Forest Hills Cemetery is constructed in 1848. The Crematory in the cemetery is the first in the country. The first person cremated is Lucy Stone (1818-1893), the first female from Massachusetts to graduate from college (Oberlin), as well as the first woman editor (The Women’s Journal). She keeps her maiden name when she marries, which also may have been a first.
Horatio Greenough, who was born in Jamaica Plain in 1805, became America’s first professional sculptor.
The home of Emily Greene Balch (1867-1961) stood at 130 Prince Street. She shared the Nobel Peace Prize in 1946 for her service on behalf of world peace and women’s suffrage, the first Bostonian to achieve that honor.
Sylvia Plath, the poet and author of The Bell Jar, was born at 24 Prince Street in 1932.
James Drummond Dole (1877-1958) grew up at 14 Roanoke Avenue, the son of the pastor of the First Unitarian Church in Jamaica Plain. He traveled to the Sandwich Islands in 1901, where he is credited with establishing the Hawaiian pineapple industry when he founded his Hawaiian Pineapple Company which became Dole Food Company.

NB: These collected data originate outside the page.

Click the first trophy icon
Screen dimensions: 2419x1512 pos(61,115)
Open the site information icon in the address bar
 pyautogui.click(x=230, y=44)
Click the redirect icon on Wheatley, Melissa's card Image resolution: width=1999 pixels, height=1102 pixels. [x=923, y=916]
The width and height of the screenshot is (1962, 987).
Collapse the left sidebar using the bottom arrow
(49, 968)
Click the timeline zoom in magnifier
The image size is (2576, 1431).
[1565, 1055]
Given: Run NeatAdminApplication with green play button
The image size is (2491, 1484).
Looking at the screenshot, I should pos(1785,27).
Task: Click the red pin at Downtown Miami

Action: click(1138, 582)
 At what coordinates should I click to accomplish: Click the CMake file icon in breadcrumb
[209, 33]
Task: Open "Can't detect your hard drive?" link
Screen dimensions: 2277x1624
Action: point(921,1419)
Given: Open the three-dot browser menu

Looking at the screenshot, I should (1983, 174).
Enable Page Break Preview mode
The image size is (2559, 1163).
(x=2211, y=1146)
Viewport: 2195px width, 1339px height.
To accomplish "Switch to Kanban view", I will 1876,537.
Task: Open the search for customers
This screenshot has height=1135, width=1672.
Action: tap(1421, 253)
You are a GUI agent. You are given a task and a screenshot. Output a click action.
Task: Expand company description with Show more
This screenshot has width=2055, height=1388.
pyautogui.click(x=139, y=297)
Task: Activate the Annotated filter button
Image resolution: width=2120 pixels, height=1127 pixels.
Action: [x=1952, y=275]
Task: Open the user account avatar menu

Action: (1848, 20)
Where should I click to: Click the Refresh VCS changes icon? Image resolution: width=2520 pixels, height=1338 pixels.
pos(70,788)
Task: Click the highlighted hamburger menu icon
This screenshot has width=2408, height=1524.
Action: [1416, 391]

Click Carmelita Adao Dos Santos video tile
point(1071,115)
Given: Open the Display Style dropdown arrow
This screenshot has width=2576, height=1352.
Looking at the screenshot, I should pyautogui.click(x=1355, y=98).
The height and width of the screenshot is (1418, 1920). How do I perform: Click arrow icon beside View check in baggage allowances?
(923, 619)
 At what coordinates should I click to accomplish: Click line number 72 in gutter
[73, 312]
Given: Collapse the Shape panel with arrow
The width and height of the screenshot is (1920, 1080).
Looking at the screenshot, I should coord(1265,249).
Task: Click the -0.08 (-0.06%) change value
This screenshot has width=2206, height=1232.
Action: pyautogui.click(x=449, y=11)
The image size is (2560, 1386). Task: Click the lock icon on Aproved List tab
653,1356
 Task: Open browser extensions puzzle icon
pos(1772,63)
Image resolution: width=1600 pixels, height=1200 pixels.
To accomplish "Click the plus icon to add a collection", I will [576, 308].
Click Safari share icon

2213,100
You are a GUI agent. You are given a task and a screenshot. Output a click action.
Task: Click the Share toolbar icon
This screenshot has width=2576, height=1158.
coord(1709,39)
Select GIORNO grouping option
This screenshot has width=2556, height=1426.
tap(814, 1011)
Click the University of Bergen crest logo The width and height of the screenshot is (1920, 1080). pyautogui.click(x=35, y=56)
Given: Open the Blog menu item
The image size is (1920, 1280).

In 1870 Ellen Swallow Richards (1842-1911) was the first woman admitted to MIT. She was a woman pioneer in scientific education, and was one of the founders of the American Association of University Women. Her varied career included early studies in urban sanitation and industrial chemistry. She is credited with starting the home economics movement in America and used her home at 32 Eliot Street as a laboratory for “home ecology”.
A center of the Jamaica Plain community for more than a century, the Footlight Club was founded in 1877 to “furnish pleasant and useful entertainment by the aid of drama.” In 1889 the Footlight Club moved to Eliot Hall at 12 Eliot Street where it continues to perform as the oldest community theater company in the United States.
20 Robinwood Avenue is the girlhood home of Mother Mary Joseph Rogers (1882-1955), who founded the Maryknoll Sisters of St. Dominic in 1921. This was the first group of Catholic sisters in the United States to commit to lives of service overseas.